Beba, şirket olarak New York ve Dallas ofislerinde bu ay içinde yeni bir uygulamaya geçildiğini, çalışan kadınların çocuklarına daha yakın olabilmeleri için anaokulu öncesi çocuklara hizmet verecek bir yuva açılmasına karar verdiklerini, benzer programların Meksika ve Pakistan’da yapılması için çalışmaların devam ettiğini belirtti.
Beba şöyle devam etti:
"Büyük firmaların yapabileceği girişimlerden bir tanesi bu. Bir de yeni başlattığımız bir proje var, ismi de Return to Work. Bu programın amacı nedir? Çocuk yüzünden işine ara vermiş olan kadınların işe geri dönmeleri için bir hazırlık programı. Kadınların işe dönmelerini nasıl kolaylaştırabiliriz? On haftalık bir geri dönüş programıyla onlara eğitim veriyoruz. Ondan sonra eğer başarılı olurlarsa da kendileri isterlerse, şu anda pilot çalışması yaptığımız pozisyonlarımız var, pazarlama ağı ve operasyon alanlarında çalışma imkanı bulacaklar. Bence bu on haftalık ileri seviye programı çok önemli çünkü belli bir ara verdikten sonra güncelleştirmek adına bu program onlara büyük katkıda bulunacak.”
Beba’ya göre tüm büyük firmaların bu tip programlar yapması çok önemli.
Panele Beba dışında SYNCSORT Genel Başkanı Tendu Yoğurtçu, Koruncuk Vakfı Başkanı Figen Özbek ve avukat Zeynep Sağıroğlu katıldı.

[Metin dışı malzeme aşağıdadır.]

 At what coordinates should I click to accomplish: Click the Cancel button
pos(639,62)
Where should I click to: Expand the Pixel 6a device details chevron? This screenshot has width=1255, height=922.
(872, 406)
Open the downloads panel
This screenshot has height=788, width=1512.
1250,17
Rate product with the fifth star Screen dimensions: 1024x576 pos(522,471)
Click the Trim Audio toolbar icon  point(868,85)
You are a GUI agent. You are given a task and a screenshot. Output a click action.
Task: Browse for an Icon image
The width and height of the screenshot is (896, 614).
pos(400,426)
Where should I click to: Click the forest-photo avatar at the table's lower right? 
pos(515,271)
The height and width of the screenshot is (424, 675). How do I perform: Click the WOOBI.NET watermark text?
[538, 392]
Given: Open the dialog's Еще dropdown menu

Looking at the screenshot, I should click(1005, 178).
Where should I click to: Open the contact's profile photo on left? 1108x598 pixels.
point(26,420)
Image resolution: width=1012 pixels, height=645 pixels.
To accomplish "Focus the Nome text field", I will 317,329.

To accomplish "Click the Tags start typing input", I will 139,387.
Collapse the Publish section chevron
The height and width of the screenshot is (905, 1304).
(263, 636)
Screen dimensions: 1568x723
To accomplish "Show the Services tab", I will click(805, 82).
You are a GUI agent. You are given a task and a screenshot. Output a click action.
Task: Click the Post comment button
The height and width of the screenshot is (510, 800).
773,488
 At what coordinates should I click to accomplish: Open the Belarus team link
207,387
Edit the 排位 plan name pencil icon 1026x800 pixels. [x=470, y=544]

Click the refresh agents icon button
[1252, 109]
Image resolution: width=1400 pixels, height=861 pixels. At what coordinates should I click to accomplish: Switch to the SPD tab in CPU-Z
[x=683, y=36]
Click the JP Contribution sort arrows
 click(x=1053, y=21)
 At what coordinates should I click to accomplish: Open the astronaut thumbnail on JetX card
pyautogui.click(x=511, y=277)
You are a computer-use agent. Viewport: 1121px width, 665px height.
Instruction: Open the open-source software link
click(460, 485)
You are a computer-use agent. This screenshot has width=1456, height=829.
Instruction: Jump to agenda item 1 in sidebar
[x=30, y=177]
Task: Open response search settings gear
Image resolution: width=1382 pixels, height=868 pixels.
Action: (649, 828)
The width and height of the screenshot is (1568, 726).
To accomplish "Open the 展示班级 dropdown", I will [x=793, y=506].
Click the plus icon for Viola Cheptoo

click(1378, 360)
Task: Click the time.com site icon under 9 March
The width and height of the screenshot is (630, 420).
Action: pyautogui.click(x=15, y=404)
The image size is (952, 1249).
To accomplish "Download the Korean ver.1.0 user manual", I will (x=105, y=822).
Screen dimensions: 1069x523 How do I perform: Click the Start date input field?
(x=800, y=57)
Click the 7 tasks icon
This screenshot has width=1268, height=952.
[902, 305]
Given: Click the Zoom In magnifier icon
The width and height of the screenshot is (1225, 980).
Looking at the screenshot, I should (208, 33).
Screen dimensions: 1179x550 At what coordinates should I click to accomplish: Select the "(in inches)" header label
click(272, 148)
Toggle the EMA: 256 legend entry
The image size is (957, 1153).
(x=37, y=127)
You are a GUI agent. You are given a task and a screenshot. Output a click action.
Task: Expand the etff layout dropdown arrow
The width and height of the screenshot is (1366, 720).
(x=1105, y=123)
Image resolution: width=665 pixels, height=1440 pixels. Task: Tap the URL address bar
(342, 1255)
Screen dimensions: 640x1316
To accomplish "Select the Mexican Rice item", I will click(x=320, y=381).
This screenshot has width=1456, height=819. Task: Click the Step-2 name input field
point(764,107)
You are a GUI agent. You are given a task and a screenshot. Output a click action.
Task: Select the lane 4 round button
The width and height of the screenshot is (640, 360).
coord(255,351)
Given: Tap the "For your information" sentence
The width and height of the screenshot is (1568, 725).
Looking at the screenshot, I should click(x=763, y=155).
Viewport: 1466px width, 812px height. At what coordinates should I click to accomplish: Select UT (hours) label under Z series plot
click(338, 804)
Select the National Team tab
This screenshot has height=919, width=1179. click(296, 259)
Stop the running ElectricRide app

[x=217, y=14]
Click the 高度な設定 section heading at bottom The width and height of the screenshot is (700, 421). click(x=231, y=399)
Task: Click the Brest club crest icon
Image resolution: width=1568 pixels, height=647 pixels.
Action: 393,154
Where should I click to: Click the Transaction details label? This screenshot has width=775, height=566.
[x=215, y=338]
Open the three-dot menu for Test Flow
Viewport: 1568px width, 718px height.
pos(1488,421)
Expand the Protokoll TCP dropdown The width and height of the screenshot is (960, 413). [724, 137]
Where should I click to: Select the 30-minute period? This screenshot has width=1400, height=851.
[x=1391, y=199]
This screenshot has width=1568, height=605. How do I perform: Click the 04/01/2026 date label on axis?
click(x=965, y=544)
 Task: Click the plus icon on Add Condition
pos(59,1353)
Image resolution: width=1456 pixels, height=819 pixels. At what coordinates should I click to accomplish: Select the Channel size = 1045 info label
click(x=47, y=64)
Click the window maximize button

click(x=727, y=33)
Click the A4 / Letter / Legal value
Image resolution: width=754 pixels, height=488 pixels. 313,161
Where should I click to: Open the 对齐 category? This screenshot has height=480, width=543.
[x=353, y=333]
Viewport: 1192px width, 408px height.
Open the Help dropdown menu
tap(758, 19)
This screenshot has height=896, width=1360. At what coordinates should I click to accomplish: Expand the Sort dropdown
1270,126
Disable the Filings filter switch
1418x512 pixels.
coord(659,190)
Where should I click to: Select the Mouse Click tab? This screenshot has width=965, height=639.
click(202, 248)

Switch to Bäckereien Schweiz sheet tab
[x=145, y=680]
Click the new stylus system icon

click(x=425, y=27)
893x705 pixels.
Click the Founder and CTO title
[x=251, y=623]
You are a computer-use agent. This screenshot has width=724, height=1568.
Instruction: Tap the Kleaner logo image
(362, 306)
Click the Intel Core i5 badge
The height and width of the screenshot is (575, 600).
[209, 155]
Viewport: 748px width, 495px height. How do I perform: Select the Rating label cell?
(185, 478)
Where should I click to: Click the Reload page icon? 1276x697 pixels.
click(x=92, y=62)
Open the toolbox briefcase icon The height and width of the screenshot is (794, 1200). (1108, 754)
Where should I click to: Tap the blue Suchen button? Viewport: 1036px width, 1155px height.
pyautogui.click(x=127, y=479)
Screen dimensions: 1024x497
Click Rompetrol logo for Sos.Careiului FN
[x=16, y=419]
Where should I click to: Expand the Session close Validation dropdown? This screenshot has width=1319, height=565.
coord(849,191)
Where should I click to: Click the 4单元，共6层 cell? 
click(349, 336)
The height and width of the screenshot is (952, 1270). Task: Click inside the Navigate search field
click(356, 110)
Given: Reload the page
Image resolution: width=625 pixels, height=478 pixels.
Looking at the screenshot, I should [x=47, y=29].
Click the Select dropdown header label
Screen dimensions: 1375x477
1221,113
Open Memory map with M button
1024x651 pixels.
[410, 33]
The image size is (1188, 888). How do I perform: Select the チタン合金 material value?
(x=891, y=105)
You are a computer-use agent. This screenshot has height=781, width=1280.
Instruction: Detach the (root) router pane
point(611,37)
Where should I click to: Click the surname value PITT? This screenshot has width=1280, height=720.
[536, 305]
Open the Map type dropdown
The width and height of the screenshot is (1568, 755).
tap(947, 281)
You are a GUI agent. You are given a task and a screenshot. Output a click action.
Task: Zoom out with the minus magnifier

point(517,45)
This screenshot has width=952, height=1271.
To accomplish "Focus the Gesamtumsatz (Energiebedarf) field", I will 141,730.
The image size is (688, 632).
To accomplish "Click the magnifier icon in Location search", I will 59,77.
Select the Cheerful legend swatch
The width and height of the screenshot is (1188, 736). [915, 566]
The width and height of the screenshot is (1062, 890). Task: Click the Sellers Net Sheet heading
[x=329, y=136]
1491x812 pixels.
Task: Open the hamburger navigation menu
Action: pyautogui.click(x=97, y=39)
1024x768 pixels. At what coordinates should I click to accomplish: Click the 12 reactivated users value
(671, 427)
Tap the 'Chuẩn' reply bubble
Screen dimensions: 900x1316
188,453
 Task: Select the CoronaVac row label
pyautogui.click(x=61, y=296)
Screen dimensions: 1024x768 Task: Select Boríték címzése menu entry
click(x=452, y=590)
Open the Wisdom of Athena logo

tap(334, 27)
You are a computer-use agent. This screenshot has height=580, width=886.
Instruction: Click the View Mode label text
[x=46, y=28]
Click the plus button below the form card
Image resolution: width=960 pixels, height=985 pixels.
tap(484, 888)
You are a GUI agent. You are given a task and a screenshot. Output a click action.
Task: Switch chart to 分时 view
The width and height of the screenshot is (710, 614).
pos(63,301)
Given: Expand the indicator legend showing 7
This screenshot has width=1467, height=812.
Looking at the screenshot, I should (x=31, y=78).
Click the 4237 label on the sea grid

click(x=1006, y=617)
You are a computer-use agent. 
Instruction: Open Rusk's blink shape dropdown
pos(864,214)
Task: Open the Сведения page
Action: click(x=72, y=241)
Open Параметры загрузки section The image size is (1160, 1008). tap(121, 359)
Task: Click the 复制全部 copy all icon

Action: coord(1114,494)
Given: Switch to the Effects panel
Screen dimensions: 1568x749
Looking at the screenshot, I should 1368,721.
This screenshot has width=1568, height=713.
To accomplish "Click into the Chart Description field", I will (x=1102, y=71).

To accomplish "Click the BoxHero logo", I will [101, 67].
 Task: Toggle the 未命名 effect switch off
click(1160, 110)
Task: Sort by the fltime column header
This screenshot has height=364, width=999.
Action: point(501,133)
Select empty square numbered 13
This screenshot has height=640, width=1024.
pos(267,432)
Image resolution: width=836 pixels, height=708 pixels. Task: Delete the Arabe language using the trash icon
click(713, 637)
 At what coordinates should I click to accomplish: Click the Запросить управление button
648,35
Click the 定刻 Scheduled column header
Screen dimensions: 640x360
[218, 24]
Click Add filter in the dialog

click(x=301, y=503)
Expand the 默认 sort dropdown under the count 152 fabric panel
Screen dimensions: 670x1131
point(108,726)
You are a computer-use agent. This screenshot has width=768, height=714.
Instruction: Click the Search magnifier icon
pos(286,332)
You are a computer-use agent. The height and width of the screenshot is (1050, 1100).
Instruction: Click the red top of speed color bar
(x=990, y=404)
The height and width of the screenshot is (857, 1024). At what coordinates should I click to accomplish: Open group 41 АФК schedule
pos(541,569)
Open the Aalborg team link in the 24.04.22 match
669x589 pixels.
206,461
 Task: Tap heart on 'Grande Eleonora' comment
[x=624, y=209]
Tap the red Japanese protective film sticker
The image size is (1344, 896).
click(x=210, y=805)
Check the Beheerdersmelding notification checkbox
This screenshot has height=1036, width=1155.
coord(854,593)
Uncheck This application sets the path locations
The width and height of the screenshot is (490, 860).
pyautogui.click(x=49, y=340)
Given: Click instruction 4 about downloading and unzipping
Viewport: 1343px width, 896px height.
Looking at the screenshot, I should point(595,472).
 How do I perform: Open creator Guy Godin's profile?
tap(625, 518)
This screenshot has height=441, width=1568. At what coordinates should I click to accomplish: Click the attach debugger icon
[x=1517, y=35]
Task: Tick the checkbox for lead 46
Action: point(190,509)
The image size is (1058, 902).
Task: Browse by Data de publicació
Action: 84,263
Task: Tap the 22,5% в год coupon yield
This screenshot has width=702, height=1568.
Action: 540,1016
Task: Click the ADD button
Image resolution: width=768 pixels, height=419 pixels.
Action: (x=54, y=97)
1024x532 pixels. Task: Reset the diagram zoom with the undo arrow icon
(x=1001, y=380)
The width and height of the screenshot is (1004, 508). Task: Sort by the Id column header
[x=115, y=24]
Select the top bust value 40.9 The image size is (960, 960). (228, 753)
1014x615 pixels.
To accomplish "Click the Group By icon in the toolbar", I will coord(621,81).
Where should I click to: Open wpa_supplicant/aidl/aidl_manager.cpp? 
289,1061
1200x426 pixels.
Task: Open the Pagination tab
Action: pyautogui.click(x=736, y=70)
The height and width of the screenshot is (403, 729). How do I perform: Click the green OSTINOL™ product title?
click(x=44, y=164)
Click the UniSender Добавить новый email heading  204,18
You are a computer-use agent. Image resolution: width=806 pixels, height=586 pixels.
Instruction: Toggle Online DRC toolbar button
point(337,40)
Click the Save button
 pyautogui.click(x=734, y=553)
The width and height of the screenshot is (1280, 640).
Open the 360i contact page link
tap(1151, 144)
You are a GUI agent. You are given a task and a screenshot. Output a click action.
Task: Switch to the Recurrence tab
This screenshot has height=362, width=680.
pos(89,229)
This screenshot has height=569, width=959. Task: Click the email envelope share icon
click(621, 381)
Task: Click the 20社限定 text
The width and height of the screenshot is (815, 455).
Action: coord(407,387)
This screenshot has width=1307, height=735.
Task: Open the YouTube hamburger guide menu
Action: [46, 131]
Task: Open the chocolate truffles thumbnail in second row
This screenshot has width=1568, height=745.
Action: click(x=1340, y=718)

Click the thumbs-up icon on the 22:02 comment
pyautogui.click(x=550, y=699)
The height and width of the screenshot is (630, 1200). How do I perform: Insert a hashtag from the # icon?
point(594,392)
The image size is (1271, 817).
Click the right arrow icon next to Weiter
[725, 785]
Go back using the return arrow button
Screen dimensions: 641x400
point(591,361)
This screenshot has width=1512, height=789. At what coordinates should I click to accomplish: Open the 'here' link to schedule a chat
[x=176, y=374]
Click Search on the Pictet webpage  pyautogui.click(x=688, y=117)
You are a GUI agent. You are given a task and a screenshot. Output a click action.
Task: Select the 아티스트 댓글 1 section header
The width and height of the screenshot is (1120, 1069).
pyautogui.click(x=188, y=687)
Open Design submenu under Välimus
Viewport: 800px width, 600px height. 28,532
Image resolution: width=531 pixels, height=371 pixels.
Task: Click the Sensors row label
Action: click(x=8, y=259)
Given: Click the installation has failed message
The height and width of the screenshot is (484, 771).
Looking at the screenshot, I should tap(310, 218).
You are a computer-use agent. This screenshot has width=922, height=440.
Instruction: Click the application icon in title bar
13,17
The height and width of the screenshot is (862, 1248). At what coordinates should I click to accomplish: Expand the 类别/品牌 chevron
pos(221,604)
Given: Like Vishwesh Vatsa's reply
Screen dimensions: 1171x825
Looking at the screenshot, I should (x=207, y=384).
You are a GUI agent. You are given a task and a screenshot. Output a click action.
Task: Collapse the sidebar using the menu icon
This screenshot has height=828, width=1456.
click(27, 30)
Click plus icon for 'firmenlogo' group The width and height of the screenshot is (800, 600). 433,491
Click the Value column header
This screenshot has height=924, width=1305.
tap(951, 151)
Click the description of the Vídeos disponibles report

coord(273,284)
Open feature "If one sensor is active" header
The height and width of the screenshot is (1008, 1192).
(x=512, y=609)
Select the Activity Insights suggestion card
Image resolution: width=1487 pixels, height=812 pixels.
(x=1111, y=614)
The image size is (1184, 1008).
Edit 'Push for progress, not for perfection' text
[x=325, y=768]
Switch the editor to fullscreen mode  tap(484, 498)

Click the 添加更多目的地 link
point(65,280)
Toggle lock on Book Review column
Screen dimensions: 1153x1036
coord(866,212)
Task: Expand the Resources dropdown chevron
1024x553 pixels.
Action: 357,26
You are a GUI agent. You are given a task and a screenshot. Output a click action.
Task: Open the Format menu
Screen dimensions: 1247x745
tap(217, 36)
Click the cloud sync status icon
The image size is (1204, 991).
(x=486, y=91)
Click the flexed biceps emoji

Amerika’nın Sesi ile gelecekteki projeler üzerine konuşan, Türkiye’de binlerce çocuğa eğitim veren Koruncuk Vakfı’nın Genel Müdürü Ayşe Güvenis ise vakıf olarak sadece Türk çocukları değil gündemin en büyük sorunlarından birisi olan mülteci çocuklar için de çalışmalar başlattıklarından bahsetti.
Güvenis, "Psikolojik, sosyolojik her türlü eğitimi vermeye çalışıyoruz. Ayrıca yeni köyler açmaya çalışıyoruz. Mülteci çocuklara yardım etmeye çalışıyoruz. Bildiğiniz gibi Türkiye'de 3,5 milyon kayıtlı mülteci var, bu rakamın 5 milyon olduğu düşünülüyor. Bu çocukları eğitim hayatına entegre etmeye, istismara uğramış çocukların topluma tekrar kazandırılmasına, meslek sahibi olmaları ve bir şekilde ayakta kalıp ilerde inşallah ülkelerine geri döndüklerinde biraz bizim katkımızı almış olarak dönmelerini sağlamaya çalışıyoruz” dedi.